▼

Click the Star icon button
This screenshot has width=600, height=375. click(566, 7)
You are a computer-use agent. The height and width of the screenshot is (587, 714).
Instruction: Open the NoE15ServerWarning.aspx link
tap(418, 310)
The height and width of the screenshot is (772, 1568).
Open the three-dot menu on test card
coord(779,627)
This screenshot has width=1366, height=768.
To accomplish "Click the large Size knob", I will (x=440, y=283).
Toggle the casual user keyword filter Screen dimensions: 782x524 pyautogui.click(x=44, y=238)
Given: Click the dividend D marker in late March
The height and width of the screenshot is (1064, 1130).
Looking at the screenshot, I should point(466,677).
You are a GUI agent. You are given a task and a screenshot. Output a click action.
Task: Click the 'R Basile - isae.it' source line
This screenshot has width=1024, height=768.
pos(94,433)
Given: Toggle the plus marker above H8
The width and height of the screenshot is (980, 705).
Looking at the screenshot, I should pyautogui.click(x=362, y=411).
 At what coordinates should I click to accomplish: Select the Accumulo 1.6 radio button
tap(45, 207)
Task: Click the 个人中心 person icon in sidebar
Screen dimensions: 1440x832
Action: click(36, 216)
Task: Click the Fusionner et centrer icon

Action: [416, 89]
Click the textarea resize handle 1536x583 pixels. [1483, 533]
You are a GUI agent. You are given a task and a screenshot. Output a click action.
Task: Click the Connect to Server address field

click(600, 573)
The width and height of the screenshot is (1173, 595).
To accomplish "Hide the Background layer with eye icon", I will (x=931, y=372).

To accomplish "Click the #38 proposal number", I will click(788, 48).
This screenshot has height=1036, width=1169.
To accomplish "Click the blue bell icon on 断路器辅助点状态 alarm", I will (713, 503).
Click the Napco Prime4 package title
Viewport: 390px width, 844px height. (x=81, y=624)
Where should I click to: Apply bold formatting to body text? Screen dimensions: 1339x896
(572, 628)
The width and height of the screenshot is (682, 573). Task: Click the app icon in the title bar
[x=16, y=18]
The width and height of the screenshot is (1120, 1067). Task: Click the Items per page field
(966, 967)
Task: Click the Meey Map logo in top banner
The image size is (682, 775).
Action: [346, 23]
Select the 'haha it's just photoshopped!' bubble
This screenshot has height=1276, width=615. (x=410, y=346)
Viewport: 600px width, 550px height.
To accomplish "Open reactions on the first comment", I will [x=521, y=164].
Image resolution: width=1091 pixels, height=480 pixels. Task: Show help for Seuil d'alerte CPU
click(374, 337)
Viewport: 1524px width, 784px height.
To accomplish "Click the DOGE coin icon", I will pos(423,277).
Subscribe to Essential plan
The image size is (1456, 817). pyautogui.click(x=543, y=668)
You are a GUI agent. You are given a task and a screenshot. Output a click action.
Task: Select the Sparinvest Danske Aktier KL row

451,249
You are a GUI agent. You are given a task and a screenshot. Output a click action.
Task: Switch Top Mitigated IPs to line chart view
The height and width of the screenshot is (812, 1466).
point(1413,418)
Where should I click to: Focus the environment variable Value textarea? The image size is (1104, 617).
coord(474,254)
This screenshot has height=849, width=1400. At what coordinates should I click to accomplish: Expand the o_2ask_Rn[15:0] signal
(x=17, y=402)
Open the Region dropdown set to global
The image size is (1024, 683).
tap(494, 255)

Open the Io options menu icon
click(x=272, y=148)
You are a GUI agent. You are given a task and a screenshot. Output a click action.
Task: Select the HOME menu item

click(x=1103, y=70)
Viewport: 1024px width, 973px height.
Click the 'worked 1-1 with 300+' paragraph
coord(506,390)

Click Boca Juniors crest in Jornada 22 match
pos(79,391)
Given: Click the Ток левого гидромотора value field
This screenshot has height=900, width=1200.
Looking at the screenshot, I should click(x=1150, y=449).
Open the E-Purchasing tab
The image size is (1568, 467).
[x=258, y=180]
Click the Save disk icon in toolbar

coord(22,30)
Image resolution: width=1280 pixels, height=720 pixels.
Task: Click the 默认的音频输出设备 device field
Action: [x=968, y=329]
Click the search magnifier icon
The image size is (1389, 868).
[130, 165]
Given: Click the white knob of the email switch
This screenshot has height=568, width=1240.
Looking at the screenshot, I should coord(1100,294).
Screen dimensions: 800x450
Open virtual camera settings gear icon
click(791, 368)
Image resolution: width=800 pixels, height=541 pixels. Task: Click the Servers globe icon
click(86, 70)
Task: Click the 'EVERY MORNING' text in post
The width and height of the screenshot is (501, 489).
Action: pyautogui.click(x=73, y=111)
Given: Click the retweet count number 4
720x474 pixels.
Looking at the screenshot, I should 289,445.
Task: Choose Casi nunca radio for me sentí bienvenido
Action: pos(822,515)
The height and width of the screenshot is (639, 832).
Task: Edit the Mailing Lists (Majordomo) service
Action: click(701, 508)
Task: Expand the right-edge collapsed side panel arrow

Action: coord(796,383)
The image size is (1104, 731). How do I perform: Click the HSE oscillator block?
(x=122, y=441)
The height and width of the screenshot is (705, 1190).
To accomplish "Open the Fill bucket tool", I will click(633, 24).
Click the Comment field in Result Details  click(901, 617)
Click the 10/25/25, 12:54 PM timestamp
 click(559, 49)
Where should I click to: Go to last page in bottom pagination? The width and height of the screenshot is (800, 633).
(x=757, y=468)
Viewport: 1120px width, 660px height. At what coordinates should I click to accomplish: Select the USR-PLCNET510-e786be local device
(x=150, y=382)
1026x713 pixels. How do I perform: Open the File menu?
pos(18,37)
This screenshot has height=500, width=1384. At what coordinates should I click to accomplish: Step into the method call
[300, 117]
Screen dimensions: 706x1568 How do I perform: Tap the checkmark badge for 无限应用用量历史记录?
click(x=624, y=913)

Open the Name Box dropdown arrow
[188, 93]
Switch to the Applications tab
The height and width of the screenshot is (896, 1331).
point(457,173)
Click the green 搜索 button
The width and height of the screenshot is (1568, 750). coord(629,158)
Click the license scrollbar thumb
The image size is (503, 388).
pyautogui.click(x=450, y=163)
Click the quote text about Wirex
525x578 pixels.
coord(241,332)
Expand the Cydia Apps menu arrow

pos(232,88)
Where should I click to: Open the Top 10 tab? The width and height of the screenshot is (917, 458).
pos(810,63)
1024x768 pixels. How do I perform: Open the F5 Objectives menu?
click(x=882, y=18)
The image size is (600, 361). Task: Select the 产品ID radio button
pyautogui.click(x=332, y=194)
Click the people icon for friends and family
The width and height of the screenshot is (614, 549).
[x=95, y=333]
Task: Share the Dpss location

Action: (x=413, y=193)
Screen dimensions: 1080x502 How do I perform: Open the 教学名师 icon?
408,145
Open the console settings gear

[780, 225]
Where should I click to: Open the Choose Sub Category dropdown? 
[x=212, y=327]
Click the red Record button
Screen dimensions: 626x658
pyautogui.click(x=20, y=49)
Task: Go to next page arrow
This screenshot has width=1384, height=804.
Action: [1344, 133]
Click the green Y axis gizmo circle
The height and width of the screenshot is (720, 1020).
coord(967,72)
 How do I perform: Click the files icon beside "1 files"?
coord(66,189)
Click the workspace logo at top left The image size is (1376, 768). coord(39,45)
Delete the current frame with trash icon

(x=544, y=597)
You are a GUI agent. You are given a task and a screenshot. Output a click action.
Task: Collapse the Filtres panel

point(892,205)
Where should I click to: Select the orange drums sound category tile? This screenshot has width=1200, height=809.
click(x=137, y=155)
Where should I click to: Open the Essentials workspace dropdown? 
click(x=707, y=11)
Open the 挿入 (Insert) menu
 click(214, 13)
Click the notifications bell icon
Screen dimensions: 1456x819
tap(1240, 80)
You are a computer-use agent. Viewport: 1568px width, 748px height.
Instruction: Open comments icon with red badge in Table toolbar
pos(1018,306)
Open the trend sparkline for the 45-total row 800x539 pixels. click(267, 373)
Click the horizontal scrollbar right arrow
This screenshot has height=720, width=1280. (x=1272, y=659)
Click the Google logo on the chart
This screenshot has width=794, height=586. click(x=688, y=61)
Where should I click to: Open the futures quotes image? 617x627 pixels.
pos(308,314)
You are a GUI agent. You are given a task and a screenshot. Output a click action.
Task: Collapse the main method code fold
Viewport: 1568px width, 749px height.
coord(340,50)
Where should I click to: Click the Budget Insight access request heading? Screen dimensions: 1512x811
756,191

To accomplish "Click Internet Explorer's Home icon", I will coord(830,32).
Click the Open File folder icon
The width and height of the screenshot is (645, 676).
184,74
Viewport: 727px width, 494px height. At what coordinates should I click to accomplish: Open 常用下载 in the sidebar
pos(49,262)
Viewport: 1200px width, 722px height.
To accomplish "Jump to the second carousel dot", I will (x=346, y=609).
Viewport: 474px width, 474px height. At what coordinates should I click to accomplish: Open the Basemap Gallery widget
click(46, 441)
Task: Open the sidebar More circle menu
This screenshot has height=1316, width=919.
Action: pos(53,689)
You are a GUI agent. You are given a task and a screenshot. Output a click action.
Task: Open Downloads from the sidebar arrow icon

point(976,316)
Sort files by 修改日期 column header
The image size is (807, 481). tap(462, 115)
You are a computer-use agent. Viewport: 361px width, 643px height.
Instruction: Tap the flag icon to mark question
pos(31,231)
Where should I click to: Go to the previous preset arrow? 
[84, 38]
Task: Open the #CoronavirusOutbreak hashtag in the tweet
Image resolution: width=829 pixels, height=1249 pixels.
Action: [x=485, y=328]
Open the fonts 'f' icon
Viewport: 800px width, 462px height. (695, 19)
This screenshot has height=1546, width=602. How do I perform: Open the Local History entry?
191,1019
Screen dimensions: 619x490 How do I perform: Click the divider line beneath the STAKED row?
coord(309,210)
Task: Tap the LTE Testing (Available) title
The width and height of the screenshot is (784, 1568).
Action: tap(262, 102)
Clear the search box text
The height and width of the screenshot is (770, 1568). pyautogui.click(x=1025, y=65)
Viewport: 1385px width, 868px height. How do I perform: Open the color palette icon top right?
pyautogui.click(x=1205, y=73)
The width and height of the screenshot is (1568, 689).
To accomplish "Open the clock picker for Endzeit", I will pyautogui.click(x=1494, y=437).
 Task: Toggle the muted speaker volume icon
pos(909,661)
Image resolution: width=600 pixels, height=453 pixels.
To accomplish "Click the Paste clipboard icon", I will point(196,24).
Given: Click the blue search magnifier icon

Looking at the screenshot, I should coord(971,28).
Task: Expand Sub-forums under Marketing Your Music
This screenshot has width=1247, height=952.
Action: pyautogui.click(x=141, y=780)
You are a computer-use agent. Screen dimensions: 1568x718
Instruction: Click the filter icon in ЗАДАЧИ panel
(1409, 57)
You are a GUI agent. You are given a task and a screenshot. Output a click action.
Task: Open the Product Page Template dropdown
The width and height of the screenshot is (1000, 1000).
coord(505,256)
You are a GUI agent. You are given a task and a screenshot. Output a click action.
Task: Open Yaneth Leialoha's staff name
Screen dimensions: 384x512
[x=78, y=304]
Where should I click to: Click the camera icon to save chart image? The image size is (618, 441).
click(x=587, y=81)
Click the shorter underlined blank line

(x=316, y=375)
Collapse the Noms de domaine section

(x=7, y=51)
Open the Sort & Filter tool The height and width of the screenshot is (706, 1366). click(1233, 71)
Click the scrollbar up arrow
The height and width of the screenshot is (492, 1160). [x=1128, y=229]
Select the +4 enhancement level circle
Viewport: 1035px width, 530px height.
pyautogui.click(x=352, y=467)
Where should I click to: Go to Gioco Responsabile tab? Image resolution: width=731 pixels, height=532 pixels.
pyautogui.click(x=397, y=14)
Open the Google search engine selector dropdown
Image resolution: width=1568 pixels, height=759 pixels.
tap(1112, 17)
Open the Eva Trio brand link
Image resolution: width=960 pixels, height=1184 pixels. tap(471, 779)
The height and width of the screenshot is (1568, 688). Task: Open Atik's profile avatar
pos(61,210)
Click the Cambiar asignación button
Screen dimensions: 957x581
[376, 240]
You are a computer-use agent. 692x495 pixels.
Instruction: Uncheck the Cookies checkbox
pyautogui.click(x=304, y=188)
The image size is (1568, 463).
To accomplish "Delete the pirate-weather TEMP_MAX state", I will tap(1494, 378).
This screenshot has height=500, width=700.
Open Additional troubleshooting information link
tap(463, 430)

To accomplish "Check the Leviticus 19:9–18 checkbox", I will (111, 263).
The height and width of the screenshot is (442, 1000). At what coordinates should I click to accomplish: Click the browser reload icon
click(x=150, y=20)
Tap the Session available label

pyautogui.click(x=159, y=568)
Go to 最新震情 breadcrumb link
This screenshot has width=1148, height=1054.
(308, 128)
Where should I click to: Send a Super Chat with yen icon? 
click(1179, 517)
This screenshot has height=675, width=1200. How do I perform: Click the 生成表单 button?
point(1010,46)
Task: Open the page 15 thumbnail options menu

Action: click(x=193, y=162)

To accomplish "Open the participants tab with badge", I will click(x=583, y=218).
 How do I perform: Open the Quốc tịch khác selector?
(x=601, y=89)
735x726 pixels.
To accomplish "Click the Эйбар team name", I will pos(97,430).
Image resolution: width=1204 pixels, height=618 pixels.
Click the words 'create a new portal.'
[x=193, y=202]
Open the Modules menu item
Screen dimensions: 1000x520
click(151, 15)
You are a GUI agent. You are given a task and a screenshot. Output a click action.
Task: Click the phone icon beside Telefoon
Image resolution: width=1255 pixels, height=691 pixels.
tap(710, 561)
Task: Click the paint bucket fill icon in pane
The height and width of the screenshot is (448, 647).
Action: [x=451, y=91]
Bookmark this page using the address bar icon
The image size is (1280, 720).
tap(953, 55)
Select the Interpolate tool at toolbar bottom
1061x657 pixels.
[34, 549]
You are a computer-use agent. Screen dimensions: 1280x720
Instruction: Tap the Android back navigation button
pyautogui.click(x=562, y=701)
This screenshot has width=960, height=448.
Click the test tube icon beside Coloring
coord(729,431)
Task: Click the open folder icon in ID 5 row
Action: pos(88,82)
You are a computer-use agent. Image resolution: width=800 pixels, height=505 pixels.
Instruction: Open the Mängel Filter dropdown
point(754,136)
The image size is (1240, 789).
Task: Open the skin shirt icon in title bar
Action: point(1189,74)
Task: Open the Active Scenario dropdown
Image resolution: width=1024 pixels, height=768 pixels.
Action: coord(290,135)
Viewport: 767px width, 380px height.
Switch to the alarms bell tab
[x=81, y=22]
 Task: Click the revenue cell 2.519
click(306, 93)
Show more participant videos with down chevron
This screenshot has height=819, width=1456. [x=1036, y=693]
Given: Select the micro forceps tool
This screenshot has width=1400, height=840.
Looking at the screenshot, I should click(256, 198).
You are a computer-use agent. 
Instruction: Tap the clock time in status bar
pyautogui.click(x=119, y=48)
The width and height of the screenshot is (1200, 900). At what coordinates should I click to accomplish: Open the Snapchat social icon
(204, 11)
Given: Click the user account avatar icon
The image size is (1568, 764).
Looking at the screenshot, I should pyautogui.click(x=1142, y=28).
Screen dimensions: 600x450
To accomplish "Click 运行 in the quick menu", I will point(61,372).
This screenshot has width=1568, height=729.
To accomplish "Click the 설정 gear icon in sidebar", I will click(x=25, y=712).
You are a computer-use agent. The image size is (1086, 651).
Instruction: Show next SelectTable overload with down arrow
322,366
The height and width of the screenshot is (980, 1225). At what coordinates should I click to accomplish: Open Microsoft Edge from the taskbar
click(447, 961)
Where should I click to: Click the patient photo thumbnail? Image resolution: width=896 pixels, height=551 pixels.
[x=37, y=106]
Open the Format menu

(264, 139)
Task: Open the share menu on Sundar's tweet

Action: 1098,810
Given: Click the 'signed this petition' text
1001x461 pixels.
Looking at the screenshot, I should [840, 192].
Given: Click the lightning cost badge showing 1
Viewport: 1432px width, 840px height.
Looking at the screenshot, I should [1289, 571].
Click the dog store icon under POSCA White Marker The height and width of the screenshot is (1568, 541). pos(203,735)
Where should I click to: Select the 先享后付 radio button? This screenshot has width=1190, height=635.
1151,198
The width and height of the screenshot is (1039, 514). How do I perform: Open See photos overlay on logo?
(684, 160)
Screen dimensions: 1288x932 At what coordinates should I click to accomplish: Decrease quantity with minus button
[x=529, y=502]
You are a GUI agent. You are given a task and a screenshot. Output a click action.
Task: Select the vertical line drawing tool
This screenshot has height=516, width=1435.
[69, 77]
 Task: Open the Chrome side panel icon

▲

--- Task objective ---
Every line holding the string "bucket" should be copied here, so please find those lines in the data.

--- Answer to this problem ---
To accomplish "Open the Fill bucket tool", I will click(633, 24).
Task: Click the paint bucket fill icon in pane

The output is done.